As shown in Figure LABEL:fig:1d, object candidates are given with a fixed small set of learnable bounding boxes represented by 4-d coordinate. For example of COCO dataset [24], 100 boxes and 400 parameters are needed in total, rather than the predicted ones from hundreds of thousands of candidates in Region Proposal Network (RPN) [30].
These sparse candidates are used as proposal boxes to extract the feature of Region of Interest (RoI) by RoIPool [11] or RoIAlign [13].

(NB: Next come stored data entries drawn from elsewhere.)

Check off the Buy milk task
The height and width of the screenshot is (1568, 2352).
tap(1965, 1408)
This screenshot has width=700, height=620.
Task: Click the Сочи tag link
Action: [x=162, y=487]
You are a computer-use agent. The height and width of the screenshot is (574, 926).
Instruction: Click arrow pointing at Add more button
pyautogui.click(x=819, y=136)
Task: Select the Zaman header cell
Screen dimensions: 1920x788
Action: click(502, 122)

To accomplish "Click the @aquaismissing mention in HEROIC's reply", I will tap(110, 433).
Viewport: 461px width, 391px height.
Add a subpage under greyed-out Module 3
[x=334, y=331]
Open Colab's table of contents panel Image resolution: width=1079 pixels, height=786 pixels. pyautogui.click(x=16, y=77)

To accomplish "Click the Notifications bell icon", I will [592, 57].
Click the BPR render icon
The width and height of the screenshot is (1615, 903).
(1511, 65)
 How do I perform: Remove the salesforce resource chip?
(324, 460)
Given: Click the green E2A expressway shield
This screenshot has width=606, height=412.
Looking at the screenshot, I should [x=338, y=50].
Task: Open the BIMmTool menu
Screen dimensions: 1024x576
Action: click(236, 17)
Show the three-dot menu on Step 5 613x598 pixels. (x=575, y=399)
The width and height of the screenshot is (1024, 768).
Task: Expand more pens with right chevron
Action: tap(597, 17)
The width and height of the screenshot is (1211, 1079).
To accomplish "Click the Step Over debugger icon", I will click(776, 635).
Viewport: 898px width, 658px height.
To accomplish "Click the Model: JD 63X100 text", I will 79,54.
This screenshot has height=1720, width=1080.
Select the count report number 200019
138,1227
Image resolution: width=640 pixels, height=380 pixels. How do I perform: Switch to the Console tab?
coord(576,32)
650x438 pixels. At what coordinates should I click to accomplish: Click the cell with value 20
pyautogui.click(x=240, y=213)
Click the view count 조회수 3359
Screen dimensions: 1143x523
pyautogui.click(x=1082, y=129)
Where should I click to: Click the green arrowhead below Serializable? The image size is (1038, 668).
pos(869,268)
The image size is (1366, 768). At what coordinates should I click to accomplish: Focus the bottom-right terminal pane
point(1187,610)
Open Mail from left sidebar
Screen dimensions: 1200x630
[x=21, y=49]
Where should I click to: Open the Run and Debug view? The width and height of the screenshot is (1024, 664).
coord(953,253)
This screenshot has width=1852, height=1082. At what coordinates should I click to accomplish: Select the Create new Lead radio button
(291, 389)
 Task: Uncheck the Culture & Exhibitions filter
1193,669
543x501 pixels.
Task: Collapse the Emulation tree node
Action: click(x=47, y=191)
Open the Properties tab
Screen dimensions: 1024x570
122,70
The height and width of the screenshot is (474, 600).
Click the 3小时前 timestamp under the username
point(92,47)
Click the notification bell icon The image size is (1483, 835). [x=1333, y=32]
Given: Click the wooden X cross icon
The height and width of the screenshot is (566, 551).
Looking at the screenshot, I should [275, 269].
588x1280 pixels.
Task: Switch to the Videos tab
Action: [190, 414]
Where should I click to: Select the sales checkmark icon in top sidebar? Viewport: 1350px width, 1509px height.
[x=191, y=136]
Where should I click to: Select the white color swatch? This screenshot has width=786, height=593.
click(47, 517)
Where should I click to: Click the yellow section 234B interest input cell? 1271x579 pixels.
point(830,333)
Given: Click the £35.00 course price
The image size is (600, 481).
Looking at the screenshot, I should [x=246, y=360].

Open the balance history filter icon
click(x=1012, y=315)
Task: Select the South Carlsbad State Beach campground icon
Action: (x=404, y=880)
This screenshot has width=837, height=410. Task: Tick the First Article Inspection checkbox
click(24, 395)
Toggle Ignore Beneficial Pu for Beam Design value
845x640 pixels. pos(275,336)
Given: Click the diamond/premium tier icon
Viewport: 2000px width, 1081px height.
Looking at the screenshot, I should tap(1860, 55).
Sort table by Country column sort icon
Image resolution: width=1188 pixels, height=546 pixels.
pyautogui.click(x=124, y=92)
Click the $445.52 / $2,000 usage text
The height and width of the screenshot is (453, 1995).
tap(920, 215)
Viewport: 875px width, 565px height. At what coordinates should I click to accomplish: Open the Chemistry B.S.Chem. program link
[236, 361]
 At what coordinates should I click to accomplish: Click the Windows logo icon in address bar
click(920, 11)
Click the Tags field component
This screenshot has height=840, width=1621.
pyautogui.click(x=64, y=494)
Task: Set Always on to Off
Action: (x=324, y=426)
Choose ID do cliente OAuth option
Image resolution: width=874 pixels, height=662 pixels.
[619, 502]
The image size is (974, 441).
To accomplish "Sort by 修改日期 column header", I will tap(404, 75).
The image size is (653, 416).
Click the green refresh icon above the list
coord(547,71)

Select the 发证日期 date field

The learnable proposal boxes are the statistics of potential object location in the image. Whereas, the 4-d coordinate is merely a rough representation of object and lacks a lot of informative details such as pose and shape.
Here we introduce another concept termed proposal feature, which is a high-dimension (/eg, 256) latent vector. Compared with rough bounding box, it is expected to encode the rich instance characteristics. Specially, proposal feature generates a series of customized parameters for its exclusive object recognition head. We call this operation Dynamic Instance Interactive Head, since it shares similarities with recent dynamic scheme [18, 35].
Compared to the shared 2-fc layers in  [30], our head is more flexible and holds a significant lead in accuracy. We show in our experiment that the formulation of head conditioned on unique proposal feature instead of the fixed parameters is actually the key to Sparse R-CNN’s success.
Both proposal boxes and proposal features are randomly initialized and optimized together with other parameters in the whole network.

The most remarkable property in our Sparse R-CNN is its sparse-in sparse-out paradigm in the whole time. The initial input is a sparse set of proposal boxes and proposal features, together with the one-to-one dynamic instance interaction. Neither dense candidates [23, 30] nor interacting with global(dense) feature [3] exists in the pipeline.
This pure sparsity makes Sparse R-CNN a brand new member in R-CNN family.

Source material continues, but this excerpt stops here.